页面正文:
┄┄┄┄┄┄┄┄┄┄

HDFS Java API编程

咖啡不提神

于 2023-11-11 16:32:25 发布

阅读量2.4k

点赞数 11

文章标签： hdfs hadoop 大数据

本文链接：https://blog.csdn.net/m0_52680439/article/details/134349783

版权

第1关：文件读写

知识点

1.HDFS文件创建和操作步骤

step1：获取FileSystem对象；

step2：通过FSDataOutputStream进行写入；

step3：通过FSDataInputStream将文件内容输出。

编程要求

获取hadoop的系统设置，并在其中创建HDFS文件，文件路径为/user/hadoop/myfile；
在myfile文件中添加字符串https://www.educoder.net；
读取刚刚创建myfile文件中的内容，并输出。

import java.io.*;
import java.sql.Date;
import org.apache.hadoop.conf.Configuration;
import org.apache.hadoop.fs.FSDataInputStream;
import org.apache.hadoop.fs.FSDataOutputStream;
import org.apache.hadoop.fs.FileStatus;
import org.apache.hadoop.fs.FileSystem;
import org.apache.hadoop.fs.Path;


public class hdfs {

    public static void main(String[] args) throws IOException {
		//请在 Begin-End 之间添加代码，完成任务要求。
        /********* Begin *********/
        //获取FileSystem对象
        Configuration conf=new Configuration();  //实现hadoop各模块之间值的传递
        FileSystem fs=FileSystem.get(conf); //获取文件系统
        Path file=new Path("/user/hadoop/myfile");   //创建文件
        //通过FSDataOutputStream进行写入
        FSDataOutputStream outStream=fs.create(file);  //获取输出流
        outStream.writeUTF("https://www.educoder.net"); //可写入任意字符
        outStream.close();  //记得关闭输出流
        //通过FSDataInputStream将文件内容输出
        FSDataInputStream inStream=fs.open(file);  //获取输入流
        String data=inStream.readUTF(); //读取文件

        		/********* End *********/

    }
  }

第2关：文件上传

编程要求

完成向HDFS中上传文本文件，如果指定的文件在HDFS中已经存在，由用户指定是追加到原有文件末尾还是覆盖原有的文件。

┄┄┄┄┄┄┄┄┄┄

待完成任务:
a. 请把页面正文中以"获取hadoop的系统设置"开头的那段编程要求改写成简洁的分条列表，保留其主要信息。
b. 请根据页面正文回答以下问题：
(i) 这篇文章的文章标签有哪些？
(ii) 第1关的代码调用了哪个方法把字符串写入文件？
(iii) 第2关要求中，如果指定的文件在HDFS中已经存在，由谁指定追加还是覆盖？

所给资料:
┄┄┄┄┄┄┄┄┄┄

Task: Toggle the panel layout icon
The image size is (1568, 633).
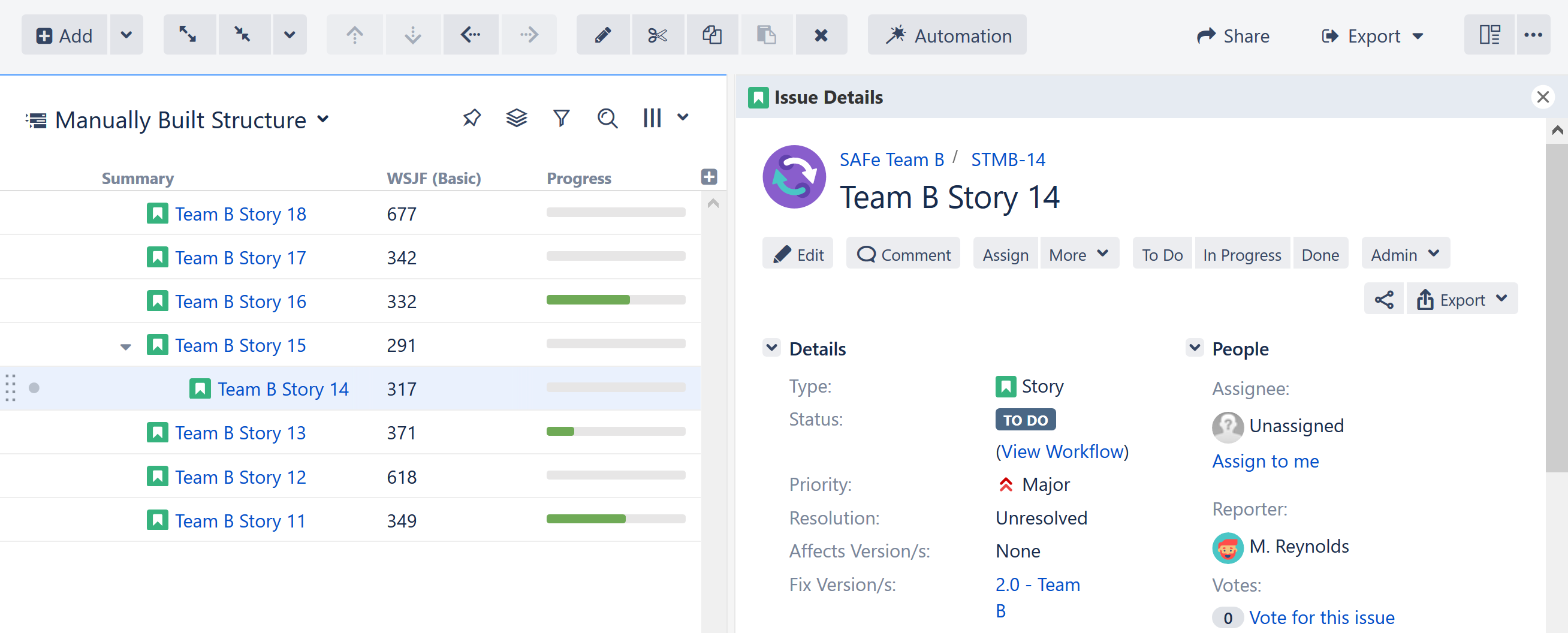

┄┄┄┄┄┄┄┄┄┄

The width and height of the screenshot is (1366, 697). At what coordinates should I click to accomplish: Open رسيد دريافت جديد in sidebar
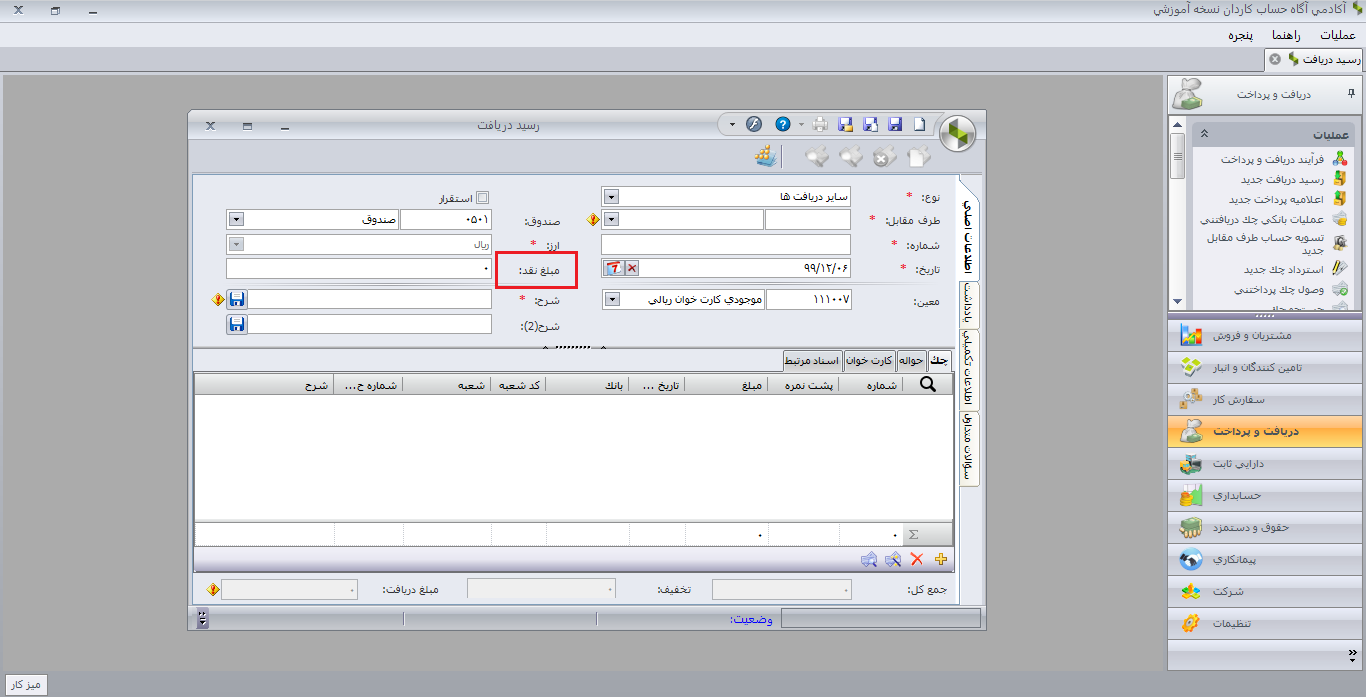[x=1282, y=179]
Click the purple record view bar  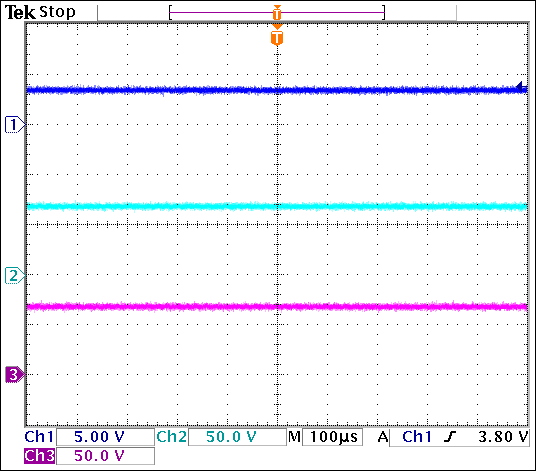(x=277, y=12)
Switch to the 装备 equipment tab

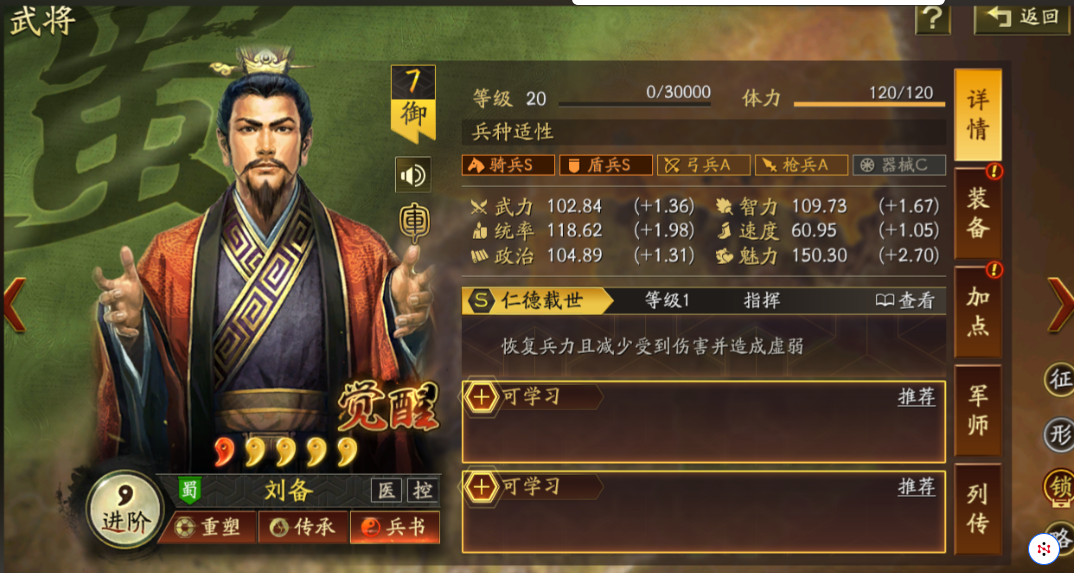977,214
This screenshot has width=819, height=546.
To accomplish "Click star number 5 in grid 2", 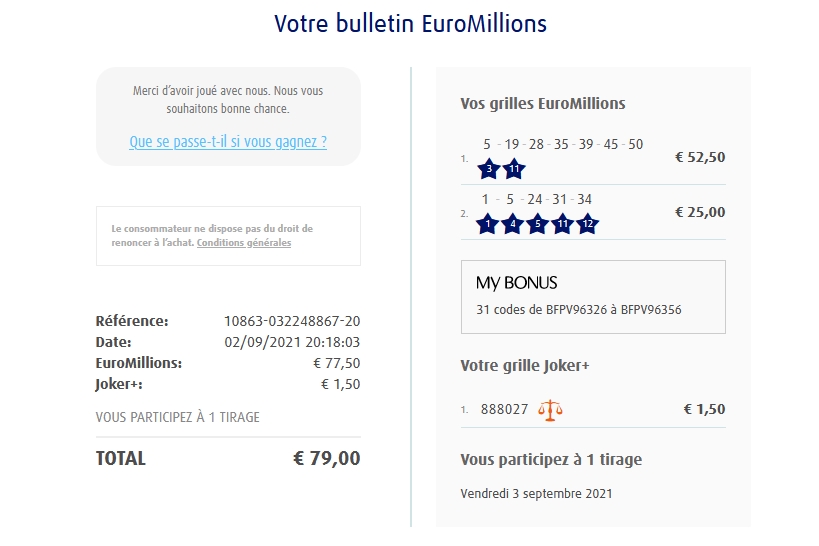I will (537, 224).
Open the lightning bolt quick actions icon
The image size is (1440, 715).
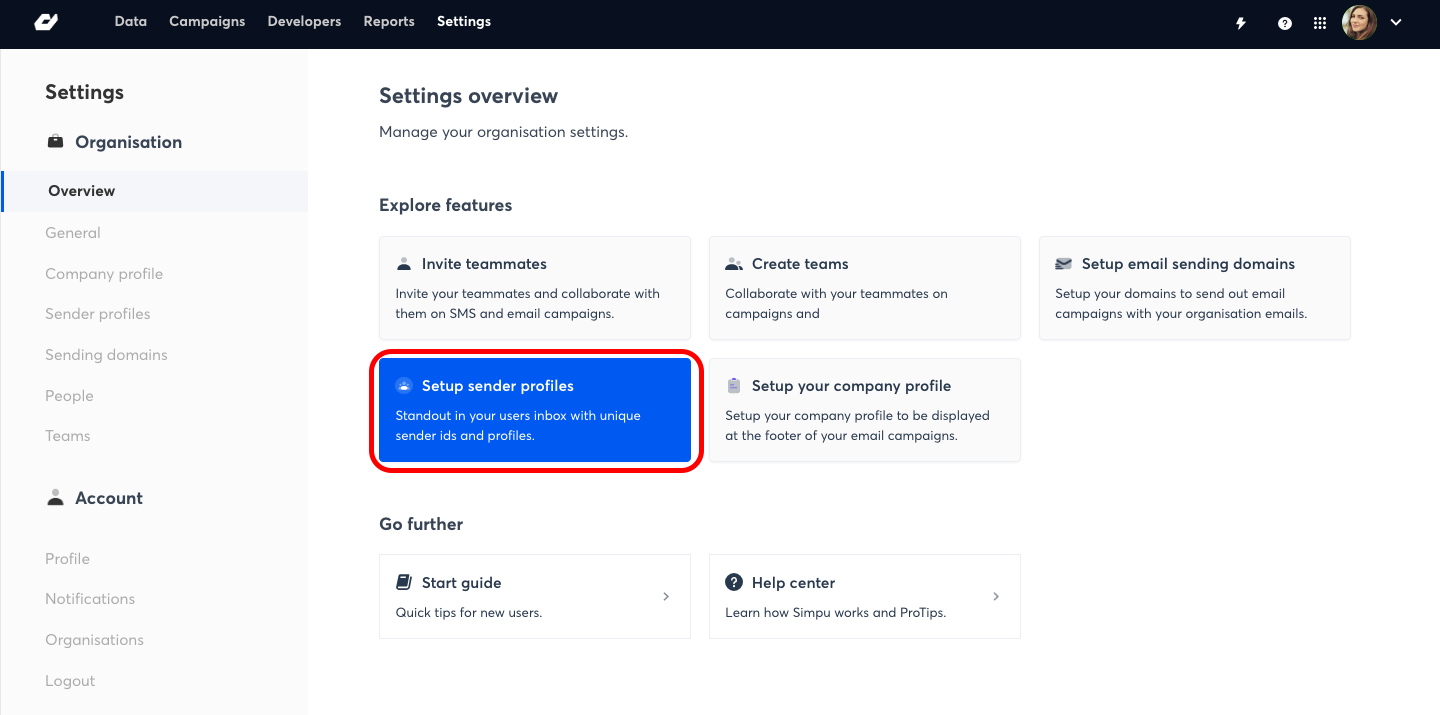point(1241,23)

┄┄┄┄┄┄┄┄┄┄

逐题答案:
a.
1. 获取hadoop的系统设置，创建HDFS文件/user/hadoop/myfile。
2. 向myfile写入字符串https://www.educoder.net。
3. 读取myfile的内容并输出。

b.
(i) hdfs、hadoop、大数据。
(ii) writeUTF方法（outStream.writeUTF）。
(iii) 由用户指定。